Dataset excerpts Block Start

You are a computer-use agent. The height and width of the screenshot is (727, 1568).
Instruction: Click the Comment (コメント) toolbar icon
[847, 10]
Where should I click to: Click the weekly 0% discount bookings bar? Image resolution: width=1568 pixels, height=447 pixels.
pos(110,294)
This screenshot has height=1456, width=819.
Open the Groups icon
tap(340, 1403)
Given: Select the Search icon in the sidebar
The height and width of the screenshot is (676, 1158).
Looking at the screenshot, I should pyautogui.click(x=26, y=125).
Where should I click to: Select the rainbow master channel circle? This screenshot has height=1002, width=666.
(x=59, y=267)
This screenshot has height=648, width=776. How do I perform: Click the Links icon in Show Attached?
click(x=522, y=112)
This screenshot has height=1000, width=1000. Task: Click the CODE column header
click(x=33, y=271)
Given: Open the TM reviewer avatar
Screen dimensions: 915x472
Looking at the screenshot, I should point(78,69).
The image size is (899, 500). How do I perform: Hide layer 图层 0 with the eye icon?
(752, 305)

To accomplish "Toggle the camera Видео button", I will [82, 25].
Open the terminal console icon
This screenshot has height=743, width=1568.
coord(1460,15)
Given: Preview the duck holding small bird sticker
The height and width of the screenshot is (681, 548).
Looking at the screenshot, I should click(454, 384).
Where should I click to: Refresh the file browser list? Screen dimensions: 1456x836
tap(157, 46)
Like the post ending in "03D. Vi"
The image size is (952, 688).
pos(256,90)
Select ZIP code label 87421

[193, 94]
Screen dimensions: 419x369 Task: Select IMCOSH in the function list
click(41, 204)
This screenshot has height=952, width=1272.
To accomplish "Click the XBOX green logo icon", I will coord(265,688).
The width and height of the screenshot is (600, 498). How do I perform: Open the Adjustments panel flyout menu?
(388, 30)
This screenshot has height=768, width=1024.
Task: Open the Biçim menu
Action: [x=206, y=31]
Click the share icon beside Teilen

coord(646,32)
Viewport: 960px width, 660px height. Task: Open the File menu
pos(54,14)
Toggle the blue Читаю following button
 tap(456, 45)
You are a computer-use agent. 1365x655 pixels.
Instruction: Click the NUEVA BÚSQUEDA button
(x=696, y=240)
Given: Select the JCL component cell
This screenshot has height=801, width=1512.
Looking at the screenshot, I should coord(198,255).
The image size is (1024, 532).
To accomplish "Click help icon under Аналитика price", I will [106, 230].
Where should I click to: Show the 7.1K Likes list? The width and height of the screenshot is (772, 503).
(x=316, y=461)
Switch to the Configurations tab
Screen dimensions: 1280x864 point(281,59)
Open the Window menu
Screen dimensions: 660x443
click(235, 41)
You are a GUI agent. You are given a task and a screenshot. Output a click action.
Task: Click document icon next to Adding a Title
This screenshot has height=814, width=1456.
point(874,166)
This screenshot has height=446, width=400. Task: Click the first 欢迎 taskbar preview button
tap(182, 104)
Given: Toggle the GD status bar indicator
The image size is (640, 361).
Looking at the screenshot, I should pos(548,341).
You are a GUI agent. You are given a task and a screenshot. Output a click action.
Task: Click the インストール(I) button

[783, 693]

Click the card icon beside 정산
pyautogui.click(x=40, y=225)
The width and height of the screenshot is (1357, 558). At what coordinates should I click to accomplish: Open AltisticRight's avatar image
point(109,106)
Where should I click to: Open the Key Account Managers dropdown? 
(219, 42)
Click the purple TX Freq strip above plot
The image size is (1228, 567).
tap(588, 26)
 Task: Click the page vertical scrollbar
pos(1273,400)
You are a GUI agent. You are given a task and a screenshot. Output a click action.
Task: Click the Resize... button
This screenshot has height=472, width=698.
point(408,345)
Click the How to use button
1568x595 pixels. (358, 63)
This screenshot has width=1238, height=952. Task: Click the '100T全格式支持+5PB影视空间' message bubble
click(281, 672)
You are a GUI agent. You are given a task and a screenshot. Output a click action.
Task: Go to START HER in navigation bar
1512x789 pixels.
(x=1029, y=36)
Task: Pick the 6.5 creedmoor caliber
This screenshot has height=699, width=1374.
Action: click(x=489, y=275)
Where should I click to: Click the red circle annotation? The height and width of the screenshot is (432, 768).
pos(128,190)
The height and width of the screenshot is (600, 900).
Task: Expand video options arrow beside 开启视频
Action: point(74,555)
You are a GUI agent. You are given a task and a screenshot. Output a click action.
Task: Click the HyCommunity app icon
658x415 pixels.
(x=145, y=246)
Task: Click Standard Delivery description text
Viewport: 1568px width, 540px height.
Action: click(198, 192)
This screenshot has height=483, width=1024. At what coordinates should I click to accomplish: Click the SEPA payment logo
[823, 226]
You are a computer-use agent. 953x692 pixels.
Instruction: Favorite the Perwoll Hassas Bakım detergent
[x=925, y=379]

Dataset excerpts Block End

Among the lines above, which ones include the word "computer"? Copy them.

You are a computer-use agent. The height and width of the screenshot is (727, 1568).
You are a computer-use agent. 1365x655 pixels.
You are a computer-use agent. 953x692 pixels.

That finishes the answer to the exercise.